** Extract to read follows **

Besides being easy on the eyes, Big Darby Creek, and its tributary,
Little Darby Creek, are home to 86 species of fish, five of which are
endangered in Ohio, and 41 species of freshwater mollusks, eight of which
are on the state endangered list.
While its beauty and biodiversity warrant Big Darby's designation as a
state and national scenic river, those two attributes also whet the
appetite of real estate developers, especially around that boom town of
Columbus.
Big money took a back seat to Big Darby Creek on November 18, 2002,
when Paul Dumouchelle, president of Progress with Economic &
Environmental Responsibility (PEER), a nonprofit political-action group,
led a grass-roots initiative that forced Columbus City Council to adopt a
two-year moratorium on expanding water and sewer services into the Darby
Creek watershed.
"The two-year moratorium halts damaging development plans that are in
the works," says Dumouchelle, a 44-year-old self-employed marketing
strategy consultant and founder of the Central Ohio Green Party. "It gives
politicians time to develop a comprehensive multijurisdictional plan
without pressure from developers to immediately approve their next
project. The ultimate goal is to have a plan that allows development to
occur without destroying the creek."
Dumouchelle and other like-minded volunteers collected 6,000 signatures
to put an initiative on the May 2003 city ballot that would protect the
west Franklin County stretch of Big Darby Creek from rapacious developers.
Confronted with that kind of voter support, City Council members decided
to bypass the ballot initiative and embrace PEER and its Stop The Sprawl
campaign.

** End of Extract to read **
** Data listing follows **

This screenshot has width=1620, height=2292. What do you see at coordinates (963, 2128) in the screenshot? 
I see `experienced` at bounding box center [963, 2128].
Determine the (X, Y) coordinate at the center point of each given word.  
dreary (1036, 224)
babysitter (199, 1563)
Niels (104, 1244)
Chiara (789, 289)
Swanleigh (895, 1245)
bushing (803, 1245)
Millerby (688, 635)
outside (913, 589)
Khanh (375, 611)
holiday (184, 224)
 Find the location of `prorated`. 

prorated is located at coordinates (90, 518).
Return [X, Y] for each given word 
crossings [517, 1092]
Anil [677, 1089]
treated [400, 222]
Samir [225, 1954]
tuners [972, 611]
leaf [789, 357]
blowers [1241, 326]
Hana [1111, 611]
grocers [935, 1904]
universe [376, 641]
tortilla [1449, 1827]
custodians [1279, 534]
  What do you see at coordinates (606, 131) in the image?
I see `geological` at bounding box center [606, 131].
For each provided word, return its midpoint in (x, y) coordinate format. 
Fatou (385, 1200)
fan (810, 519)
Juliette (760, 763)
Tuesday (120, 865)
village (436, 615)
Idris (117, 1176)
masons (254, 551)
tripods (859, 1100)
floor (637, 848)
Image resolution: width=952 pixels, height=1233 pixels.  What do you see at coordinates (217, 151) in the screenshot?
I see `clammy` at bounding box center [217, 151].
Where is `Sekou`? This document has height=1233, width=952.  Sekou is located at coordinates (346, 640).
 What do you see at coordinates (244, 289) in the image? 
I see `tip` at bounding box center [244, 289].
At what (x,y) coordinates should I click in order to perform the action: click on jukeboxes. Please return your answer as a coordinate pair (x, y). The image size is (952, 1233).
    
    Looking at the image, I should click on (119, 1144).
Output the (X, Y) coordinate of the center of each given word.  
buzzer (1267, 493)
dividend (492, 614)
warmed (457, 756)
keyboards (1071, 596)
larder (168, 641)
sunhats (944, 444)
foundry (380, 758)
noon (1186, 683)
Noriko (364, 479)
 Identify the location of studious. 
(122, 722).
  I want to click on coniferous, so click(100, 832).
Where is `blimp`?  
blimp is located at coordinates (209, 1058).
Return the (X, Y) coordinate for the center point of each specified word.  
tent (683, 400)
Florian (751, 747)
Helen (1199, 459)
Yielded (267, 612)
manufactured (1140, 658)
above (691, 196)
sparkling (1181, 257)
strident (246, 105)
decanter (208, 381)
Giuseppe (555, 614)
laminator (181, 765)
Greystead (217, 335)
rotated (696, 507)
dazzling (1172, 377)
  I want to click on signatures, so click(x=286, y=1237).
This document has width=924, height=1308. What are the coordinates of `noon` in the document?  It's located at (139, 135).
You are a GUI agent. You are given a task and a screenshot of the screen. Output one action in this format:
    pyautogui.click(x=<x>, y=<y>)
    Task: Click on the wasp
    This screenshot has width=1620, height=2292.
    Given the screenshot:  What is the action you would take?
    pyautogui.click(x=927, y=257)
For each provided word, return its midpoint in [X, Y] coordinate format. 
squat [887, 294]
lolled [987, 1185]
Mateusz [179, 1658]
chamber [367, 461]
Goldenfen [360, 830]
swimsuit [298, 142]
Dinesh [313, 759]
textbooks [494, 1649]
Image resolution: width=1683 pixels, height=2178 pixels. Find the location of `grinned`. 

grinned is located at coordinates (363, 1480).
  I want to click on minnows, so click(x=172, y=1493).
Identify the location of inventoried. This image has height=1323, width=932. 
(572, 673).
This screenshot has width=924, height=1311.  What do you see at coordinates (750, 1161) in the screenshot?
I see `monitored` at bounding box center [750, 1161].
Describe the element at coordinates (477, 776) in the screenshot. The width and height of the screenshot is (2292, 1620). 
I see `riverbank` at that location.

** End of Data listing **

◆ Exercise objective
List every organization or governing body named in the passage about Big Darby Creek above.

◆ Completed task
- Progress with Economic & Environmental Responsibility (PEER)
- Columbus City Council
- Central Ohio Green Party